* YOUR INSTRUCTIONS:
Some of the lines below need repeating. Reproduce exactly those between the lines holding "Twitter (65, 2068)" and "INSPIRATION (31, 200)", inclusive.

*** Opening AVAILABLE DATA ***

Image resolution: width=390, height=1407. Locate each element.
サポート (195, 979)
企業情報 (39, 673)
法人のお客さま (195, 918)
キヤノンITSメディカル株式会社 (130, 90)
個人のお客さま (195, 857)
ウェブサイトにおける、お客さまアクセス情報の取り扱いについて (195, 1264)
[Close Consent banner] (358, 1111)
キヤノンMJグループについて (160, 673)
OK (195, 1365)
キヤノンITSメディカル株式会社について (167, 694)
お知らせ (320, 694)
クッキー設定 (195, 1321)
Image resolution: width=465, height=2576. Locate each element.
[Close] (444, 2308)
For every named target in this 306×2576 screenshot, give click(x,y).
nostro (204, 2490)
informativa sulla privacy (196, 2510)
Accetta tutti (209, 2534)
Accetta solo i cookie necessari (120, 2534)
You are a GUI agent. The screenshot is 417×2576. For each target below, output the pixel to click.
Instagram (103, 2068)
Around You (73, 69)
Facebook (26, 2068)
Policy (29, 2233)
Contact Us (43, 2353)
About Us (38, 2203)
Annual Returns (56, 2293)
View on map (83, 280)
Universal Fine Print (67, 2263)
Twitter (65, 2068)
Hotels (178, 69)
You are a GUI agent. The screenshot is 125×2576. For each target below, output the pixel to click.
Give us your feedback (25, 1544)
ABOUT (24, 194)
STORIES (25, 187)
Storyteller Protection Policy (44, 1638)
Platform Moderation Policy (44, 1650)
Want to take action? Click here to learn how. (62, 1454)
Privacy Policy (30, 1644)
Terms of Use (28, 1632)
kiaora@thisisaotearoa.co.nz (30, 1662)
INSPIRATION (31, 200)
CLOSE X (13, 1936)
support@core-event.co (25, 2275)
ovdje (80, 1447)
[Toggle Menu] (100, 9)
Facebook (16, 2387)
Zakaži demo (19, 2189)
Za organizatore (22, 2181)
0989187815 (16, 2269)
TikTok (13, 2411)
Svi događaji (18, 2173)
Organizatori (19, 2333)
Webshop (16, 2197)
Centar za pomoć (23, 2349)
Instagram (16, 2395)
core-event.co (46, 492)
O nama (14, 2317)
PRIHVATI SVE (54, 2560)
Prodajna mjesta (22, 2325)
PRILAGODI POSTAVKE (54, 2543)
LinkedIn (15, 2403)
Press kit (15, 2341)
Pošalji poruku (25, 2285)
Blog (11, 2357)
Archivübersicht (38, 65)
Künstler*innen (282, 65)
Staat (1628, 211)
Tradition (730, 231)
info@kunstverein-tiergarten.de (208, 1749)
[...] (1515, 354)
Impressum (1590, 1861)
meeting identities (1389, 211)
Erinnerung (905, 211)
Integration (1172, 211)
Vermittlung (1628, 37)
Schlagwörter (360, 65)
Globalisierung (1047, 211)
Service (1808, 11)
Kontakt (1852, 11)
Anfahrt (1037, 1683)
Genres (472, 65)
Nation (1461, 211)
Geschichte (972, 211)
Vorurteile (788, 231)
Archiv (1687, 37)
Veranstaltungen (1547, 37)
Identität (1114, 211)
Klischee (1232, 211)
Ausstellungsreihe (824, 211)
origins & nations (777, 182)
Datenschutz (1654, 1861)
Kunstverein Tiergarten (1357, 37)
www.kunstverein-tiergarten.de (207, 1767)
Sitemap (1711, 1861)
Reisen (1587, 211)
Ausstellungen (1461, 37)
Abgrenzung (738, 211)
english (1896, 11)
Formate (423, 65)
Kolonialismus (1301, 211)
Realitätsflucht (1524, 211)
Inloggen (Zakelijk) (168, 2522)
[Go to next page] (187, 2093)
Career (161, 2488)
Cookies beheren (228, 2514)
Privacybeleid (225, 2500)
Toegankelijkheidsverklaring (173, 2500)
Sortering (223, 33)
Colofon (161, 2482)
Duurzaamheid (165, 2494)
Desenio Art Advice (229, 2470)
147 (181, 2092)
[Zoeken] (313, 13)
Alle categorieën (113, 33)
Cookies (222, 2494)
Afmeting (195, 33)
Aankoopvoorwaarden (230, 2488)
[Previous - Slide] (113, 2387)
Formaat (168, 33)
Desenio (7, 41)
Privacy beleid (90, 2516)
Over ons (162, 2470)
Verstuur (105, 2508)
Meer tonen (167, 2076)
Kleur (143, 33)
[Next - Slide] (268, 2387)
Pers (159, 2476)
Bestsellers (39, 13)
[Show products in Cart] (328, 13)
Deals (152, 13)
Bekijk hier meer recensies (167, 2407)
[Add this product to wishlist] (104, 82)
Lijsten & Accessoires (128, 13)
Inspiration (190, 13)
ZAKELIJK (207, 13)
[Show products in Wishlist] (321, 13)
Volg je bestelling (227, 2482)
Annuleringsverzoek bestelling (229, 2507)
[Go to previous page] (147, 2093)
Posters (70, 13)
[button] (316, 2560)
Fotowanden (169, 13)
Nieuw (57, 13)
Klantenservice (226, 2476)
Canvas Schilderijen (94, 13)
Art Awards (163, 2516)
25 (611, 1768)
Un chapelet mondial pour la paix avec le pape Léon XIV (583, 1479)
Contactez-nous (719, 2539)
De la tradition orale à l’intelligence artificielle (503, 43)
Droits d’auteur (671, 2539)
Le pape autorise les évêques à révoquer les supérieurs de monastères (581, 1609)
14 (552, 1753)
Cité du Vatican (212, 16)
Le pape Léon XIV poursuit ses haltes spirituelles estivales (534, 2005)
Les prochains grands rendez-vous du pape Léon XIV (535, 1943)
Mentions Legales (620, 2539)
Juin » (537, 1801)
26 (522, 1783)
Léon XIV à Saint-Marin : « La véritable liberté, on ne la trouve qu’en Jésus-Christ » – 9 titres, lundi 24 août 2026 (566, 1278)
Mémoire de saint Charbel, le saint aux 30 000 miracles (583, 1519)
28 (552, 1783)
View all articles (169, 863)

*** Closing AVAILABLE DATA ***

* FINAL ANSWER:
Twitter (65, 2068)
Hotels (178, 69)
You are a GUI agent. The screenshot is 125×2576. For each target below, output the pixel to click.
Give us your feedback (25, 1544)
ABOUT (24, 194)
STORIES (25, 187)
Storyteller Protection Policy (44, 1638)
Platform Moderation Policy (44, 1650)
Want to take action? Click here to learn how. (62, 1454)
Privacy Policy (30, 1644)
Terms of Use (28, 1632)
kiaora@thisisaotearoa.co.nz (30, 1662)
INSPIRATION (31, 200)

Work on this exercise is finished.